__Task to carry out__:
Take the line that contains "Given: Advance to the next slide arrow" as the first and the last line of the material as the final one; set down exactly the lines in that span.

..............................

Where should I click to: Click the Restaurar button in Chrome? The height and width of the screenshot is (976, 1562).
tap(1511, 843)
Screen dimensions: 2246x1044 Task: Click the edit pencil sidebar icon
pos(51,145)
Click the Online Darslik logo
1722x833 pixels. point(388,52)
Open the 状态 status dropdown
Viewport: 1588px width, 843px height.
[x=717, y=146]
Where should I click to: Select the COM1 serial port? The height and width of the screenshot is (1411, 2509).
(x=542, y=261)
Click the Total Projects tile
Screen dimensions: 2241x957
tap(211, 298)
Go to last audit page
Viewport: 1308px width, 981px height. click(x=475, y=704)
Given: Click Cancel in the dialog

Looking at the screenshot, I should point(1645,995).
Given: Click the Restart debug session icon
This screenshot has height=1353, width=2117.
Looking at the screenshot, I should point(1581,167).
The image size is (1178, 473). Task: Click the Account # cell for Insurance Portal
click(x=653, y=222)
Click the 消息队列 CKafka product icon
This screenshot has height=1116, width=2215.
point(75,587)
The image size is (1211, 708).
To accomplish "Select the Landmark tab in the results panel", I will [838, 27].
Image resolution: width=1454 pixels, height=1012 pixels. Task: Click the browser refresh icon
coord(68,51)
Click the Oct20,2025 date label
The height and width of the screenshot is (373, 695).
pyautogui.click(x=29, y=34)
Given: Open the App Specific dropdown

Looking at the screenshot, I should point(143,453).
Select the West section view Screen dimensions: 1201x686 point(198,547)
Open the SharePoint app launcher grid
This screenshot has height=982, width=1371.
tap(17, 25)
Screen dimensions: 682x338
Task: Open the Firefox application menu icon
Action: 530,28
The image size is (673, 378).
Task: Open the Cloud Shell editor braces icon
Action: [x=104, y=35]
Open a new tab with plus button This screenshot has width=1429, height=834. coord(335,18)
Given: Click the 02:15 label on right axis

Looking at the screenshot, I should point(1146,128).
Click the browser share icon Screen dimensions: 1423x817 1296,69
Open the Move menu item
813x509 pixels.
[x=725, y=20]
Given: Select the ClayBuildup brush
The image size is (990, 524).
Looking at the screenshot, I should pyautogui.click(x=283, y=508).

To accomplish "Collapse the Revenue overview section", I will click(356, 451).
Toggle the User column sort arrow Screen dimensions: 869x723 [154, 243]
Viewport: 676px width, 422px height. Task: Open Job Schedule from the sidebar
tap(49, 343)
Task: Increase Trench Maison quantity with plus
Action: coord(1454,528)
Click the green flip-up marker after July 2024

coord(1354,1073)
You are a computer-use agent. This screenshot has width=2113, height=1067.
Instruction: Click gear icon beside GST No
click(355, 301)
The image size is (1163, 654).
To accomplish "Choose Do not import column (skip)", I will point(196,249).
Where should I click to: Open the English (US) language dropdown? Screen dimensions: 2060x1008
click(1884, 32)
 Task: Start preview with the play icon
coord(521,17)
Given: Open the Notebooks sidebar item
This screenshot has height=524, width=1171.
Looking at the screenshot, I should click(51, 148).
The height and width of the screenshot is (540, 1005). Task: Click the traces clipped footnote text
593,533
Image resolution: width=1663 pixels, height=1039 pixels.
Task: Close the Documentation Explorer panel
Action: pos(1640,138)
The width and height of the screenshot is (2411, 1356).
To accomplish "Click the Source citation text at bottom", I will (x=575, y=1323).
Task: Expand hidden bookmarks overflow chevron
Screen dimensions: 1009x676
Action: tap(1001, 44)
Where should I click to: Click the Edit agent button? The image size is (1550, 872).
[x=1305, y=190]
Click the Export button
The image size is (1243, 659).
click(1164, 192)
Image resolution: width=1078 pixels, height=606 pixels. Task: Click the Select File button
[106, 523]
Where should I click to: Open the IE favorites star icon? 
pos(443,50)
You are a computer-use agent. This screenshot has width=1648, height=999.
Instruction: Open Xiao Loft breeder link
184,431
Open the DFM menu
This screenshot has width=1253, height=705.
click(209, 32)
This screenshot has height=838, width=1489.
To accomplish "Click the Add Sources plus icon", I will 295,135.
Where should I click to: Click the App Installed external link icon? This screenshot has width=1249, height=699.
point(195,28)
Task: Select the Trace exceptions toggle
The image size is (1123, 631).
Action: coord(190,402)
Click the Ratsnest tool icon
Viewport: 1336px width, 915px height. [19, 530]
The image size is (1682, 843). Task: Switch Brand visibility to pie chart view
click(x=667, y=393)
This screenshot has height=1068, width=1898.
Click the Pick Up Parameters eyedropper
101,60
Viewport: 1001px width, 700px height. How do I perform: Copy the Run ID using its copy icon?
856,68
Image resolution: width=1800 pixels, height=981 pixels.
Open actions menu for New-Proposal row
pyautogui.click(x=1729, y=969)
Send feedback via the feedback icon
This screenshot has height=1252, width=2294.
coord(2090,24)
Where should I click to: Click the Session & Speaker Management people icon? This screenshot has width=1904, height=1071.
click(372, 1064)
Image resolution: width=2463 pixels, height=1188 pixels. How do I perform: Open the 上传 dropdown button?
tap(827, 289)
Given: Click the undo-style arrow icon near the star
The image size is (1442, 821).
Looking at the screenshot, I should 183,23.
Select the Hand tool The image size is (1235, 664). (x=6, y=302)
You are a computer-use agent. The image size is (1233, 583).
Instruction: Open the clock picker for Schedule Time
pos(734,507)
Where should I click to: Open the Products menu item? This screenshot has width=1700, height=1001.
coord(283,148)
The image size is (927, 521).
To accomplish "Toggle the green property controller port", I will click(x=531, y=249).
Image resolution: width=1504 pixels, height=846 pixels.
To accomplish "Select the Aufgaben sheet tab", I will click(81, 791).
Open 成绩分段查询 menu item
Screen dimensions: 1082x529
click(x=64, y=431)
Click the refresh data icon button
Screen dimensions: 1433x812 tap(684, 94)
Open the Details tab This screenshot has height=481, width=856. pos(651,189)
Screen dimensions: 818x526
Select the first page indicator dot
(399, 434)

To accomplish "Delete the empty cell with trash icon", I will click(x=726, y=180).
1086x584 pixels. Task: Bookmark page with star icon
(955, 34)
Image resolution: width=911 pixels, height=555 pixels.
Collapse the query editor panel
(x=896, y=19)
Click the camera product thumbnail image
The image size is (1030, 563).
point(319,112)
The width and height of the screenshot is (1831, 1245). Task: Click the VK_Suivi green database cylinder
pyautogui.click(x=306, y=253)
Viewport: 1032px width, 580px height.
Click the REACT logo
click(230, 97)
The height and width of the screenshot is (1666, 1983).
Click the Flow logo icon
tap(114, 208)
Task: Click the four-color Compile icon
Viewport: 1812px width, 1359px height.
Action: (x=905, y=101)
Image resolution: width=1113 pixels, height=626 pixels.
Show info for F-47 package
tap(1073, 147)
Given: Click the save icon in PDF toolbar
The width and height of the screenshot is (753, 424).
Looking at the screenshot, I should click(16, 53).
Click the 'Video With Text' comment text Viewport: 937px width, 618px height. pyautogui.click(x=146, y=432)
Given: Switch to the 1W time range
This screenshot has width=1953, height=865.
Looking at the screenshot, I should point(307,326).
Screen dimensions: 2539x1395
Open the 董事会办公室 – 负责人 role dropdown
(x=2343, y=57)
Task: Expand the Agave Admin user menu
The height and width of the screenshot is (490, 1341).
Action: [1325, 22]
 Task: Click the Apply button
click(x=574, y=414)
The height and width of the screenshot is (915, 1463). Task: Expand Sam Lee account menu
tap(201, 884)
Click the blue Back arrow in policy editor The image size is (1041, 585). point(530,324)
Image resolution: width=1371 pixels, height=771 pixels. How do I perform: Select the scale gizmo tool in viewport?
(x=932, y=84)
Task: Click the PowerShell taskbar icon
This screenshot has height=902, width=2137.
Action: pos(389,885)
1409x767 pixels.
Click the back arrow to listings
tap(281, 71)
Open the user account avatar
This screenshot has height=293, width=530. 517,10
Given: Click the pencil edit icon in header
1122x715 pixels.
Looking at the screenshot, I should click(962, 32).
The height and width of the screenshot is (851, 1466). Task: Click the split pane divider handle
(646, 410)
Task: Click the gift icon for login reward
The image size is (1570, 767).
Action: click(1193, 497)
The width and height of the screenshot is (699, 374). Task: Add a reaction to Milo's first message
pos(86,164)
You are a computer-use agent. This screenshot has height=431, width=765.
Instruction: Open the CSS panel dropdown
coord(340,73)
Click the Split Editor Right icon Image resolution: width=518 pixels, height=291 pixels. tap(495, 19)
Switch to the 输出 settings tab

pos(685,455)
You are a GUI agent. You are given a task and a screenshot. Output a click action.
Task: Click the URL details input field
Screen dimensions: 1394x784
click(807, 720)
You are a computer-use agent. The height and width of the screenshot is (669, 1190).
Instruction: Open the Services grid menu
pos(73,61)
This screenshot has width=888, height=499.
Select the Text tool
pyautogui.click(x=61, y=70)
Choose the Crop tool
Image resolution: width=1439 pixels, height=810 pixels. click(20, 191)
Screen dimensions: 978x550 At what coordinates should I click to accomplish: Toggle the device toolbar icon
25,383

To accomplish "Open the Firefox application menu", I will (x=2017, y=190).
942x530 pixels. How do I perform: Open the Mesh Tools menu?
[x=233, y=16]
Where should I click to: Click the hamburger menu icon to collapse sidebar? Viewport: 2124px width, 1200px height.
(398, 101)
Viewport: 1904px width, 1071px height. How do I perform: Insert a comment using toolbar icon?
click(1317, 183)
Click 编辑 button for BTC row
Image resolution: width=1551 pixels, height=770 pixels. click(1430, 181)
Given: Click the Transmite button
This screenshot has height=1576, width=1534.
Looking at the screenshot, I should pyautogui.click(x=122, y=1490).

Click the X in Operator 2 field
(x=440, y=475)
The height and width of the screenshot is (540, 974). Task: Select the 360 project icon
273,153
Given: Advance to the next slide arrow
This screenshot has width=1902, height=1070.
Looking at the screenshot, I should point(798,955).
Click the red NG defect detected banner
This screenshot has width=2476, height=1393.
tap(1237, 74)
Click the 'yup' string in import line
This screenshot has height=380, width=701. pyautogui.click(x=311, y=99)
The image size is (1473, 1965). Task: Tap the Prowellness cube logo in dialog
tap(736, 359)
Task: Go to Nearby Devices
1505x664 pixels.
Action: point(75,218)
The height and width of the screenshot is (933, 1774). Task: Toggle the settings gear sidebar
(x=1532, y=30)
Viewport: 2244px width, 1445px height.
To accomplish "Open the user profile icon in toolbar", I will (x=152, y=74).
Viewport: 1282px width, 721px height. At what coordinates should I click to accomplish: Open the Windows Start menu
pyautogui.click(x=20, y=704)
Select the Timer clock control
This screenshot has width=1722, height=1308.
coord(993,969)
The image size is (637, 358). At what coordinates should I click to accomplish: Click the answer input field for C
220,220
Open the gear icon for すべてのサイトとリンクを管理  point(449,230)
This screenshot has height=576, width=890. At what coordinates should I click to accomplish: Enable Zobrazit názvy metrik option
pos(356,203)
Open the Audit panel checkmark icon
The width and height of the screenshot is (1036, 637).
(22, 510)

..............................

__Result of this task__:
Given: Advance to the next slide arrow
This screenshot has width=1902, height=1070.
Looking at the screenshot, I should point(798,955).
Click the red NG defect detected banner
This screenshot has width=2476, height=1393.
tap(1237, 74)
Click the 'yup' string in import line
This screenshot has height=380, width=701. pyautogui.click(x=311, y=99)
The image size is (1473, 1965). Task: Tap the Prowellness cube logo in dialog
tap(736, 359)
Task: Go to Nearby Devices
1505x664 pixels.
Action: point(75,218)
The height and width of the screenshot is (933, 1774). Task: Toggle the settings gear sidebar
(x=1532, y=30)
Viewport: 2244px width, 1445px height.
To accomplish "Open the user profile icon in toolbar", I will (x=152, y=74).
Viewport: 1282px width, 721px height. At what coordinates should I click to accomplish: Open the Windows Start menu
pyautogui.click(x=20, y=704)
Select the Timer clock control
This screenshot has width=1722, height=1308.
coord(993,969)
The image size is (637, 358). At what coordinates should I click to accomplish: Click the answer input field for C
220,220
Open the gear icon for すべてのサイトとリンクを管理  point(449,230)
This screenshot has height=576, width=890. At what coordinates should I click to accomplish: Enable Zobrazit názvy metrik option
pos(356,203)
Open the Audit panel checkmark icon
The width and height of the screenshot is (1036, 637).
(22, 510)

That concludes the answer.